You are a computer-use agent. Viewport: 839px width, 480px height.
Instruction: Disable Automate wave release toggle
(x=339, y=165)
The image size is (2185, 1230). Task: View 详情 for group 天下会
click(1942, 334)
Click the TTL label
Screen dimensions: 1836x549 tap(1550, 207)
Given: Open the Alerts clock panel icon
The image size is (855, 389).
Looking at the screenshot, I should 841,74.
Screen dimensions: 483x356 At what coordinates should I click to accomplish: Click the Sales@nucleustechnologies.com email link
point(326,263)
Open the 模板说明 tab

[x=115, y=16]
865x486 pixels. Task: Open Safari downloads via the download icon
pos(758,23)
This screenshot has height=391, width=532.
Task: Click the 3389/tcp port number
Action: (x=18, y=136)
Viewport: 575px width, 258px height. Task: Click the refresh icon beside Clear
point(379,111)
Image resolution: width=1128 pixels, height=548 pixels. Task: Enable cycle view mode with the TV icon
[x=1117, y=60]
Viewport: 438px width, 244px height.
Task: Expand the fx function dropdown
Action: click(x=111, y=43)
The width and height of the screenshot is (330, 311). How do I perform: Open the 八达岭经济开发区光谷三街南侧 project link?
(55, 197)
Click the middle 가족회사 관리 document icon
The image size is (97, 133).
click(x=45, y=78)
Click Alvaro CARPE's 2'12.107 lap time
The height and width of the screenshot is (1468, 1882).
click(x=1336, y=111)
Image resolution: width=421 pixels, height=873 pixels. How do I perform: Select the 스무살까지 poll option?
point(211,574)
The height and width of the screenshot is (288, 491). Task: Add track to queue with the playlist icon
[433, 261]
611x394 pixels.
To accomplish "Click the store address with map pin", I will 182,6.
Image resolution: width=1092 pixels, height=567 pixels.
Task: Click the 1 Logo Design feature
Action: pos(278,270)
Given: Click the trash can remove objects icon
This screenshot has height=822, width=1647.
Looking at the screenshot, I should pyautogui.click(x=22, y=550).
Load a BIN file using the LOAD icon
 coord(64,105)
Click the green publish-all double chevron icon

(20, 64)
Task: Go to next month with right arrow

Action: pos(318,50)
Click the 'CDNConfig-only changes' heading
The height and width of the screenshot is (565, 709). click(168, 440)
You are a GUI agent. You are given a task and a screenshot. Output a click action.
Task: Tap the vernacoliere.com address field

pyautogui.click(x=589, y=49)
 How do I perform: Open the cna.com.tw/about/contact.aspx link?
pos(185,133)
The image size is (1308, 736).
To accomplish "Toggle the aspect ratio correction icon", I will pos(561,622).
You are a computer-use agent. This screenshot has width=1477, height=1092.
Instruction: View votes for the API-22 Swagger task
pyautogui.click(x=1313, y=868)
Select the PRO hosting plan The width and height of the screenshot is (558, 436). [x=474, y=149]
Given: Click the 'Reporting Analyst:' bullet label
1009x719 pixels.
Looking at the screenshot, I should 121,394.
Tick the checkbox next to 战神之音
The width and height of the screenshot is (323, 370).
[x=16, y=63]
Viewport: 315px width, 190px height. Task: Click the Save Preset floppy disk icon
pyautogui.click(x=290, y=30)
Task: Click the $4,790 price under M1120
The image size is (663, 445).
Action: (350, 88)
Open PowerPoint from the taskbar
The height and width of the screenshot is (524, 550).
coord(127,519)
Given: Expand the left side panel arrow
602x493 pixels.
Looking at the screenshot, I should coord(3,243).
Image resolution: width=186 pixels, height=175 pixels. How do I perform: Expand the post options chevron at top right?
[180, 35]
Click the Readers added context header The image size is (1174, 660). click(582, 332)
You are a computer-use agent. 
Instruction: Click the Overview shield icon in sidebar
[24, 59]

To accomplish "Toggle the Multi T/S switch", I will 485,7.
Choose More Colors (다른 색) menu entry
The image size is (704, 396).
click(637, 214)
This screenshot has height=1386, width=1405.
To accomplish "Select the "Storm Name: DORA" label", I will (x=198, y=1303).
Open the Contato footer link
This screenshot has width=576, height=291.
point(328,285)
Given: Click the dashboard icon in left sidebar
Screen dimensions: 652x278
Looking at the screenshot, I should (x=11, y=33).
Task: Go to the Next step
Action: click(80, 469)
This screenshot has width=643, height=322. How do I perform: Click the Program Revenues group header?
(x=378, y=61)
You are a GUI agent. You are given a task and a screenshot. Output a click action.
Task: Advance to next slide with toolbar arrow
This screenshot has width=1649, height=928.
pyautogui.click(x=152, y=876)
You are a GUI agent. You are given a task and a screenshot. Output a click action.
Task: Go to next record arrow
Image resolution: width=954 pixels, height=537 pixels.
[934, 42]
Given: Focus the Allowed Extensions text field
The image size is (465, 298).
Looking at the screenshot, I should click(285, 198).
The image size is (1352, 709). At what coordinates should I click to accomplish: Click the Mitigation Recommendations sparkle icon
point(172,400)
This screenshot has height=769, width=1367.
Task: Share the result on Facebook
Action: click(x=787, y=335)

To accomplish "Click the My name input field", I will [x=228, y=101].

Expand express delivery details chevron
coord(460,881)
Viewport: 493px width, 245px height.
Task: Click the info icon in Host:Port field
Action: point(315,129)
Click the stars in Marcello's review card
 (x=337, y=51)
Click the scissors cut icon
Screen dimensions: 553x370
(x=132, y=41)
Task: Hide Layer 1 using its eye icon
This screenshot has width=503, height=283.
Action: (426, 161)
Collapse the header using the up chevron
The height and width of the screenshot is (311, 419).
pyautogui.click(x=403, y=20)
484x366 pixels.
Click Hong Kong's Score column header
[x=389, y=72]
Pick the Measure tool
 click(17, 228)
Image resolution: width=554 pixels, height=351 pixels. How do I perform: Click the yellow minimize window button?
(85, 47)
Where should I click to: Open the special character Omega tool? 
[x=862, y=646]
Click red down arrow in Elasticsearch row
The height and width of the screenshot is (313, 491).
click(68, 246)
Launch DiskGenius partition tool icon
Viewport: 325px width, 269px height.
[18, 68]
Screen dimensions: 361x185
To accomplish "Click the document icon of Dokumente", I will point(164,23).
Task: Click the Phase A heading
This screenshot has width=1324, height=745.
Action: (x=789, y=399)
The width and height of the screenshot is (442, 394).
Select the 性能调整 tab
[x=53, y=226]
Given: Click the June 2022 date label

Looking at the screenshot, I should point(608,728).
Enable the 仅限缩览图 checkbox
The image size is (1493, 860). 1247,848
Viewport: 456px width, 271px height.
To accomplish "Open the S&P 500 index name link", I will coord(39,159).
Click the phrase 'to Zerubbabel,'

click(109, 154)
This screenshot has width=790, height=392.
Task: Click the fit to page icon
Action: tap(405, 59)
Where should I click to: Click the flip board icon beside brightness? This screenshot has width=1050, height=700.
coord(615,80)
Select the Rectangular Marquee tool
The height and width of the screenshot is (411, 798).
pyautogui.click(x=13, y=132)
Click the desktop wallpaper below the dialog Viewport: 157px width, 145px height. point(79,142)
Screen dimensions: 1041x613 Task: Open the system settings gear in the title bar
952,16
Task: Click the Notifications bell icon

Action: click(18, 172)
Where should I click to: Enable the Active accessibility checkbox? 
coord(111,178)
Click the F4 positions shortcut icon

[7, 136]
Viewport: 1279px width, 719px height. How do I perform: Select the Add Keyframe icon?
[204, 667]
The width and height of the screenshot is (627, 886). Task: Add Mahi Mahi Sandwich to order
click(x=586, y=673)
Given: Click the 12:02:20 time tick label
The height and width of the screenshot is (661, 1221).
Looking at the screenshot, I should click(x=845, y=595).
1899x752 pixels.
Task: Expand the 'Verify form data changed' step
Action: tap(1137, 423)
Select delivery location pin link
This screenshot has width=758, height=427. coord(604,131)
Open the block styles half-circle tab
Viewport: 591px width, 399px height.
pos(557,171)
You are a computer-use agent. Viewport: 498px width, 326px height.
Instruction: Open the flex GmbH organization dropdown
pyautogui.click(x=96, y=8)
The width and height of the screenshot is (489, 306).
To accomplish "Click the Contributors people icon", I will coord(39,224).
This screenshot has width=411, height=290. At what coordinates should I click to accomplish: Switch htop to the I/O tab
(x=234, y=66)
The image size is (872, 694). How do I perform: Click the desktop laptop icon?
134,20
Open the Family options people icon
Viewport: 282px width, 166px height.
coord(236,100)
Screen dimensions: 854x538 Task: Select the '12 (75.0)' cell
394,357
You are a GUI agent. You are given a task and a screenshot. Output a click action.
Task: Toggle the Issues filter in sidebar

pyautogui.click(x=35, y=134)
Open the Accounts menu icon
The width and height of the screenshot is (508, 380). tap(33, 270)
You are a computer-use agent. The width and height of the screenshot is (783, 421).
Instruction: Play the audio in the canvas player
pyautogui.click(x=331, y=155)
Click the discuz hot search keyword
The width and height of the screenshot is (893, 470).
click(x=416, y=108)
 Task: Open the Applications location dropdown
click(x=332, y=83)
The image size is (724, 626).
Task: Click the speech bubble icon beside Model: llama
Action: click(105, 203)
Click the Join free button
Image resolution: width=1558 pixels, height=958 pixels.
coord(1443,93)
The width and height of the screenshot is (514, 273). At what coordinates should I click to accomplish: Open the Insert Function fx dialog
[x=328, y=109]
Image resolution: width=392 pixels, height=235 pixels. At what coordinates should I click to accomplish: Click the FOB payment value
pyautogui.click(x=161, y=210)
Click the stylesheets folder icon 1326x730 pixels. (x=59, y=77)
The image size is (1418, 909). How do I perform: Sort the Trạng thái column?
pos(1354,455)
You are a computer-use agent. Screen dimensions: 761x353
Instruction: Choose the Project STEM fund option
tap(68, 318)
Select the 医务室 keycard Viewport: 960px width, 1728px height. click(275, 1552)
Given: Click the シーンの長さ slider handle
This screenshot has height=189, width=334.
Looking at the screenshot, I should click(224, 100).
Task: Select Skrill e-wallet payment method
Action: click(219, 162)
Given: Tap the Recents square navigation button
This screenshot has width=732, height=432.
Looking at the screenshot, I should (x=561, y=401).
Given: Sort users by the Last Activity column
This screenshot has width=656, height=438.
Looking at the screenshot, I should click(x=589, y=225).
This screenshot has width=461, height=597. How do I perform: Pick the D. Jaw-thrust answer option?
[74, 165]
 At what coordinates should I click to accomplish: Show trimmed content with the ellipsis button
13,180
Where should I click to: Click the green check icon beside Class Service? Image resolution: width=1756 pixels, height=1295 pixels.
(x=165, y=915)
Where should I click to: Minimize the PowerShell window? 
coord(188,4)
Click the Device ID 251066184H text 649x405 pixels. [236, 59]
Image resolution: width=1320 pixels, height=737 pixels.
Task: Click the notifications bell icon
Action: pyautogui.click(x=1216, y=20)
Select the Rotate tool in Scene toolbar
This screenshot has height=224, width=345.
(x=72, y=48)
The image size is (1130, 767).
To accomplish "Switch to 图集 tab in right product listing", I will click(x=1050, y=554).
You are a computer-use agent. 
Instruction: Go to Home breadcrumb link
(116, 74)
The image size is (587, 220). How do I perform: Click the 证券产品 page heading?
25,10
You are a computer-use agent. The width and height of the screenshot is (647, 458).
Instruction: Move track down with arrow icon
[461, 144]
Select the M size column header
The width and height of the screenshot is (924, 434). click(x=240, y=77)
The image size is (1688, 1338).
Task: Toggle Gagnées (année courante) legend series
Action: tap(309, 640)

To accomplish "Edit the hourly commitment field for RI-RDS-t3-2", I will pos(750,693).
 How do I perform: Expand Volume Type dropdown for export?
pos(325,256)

----

- _Exercise requirements_
Rewrite the data from the line containing "Image resolution: width=1128" down to the line containing "Select the PRO", changing "trash can" to "garbage bin" and keeping everything else the same. Return only those lines.

- _Written answer_
Image resolution: width=1128 pixels, height=548 pixels. Task: Enable cycle view mode with the TV icon
[x=1117, y=60]
Viewport: 438px width, 244px height.
Task: Expand the fx function dropdown
Action: click(x=111, y=43)
The width and height of the screenshot is (330, 311). How do I perform: Open the 八达岭经济开发区光谷三街南侧 project link?
(55, 197)
Click the middle 가족회사 관리 document icon
The image size is (97, 133).
click(x=45, y=78)
Click Alvaro CARPE's 2'12.107 lap time
The height and width of the screenshot is (1468, 1882).
click(x=1336, y=111)
Image resolution: width=421 pixels, height=873 pixels. How do I perform: Select the 스무살까지 poll option?
point(211,574)
The height and width of the screenshot is (288, 491). Task: Add track to queue with the playlist icon
[433, 261]
611x394 pixels.
To accomplish "Click the store address with map pin", I will 182,6.
Image resolution: width=1092 pixels, height=567 pixels.
Task: Click the 1 Logo Design feature
Action: pos(278,270)
Given: Click the garbage bin remove objects icon
This screenshot has height=822, width=1647.
Looking at the screenshot, I should pyautogui.click(x=22, y=550).
Load a BIN file using the LOAD icon
 coord(64,105)
Click the green publish-all double chevron icon

(20, 64)
Task: Go to next month with right arrow

Action: pos(318,50)
Click the 'CDNConfig-only changes' heading
The height and width of the screenshot is (565, 709). click(168, 440)
You are a GUI agent. You are given a task and a screenshot. Output a click action.
Task: Tap the vernacoliere.com address field

pyautogui.click(x=589, y=49)
 How do I perform: Open the cna.com.tw/about/contact.aspx link?
pos(185,133)
The image size is (1308, 736).
To accomplish "Toggle the aspect ratio correction icon", I will pos(561,622).
You are a computer-use agent. This screenshot has width=1477, height=1092.
Instruction: View votes for the API-22 Swagger task
pyautogui.click(x=1313, y=868)
Select the PRO hosting plan The width and height of the screenshot is (558, 436). [x=474, y=149]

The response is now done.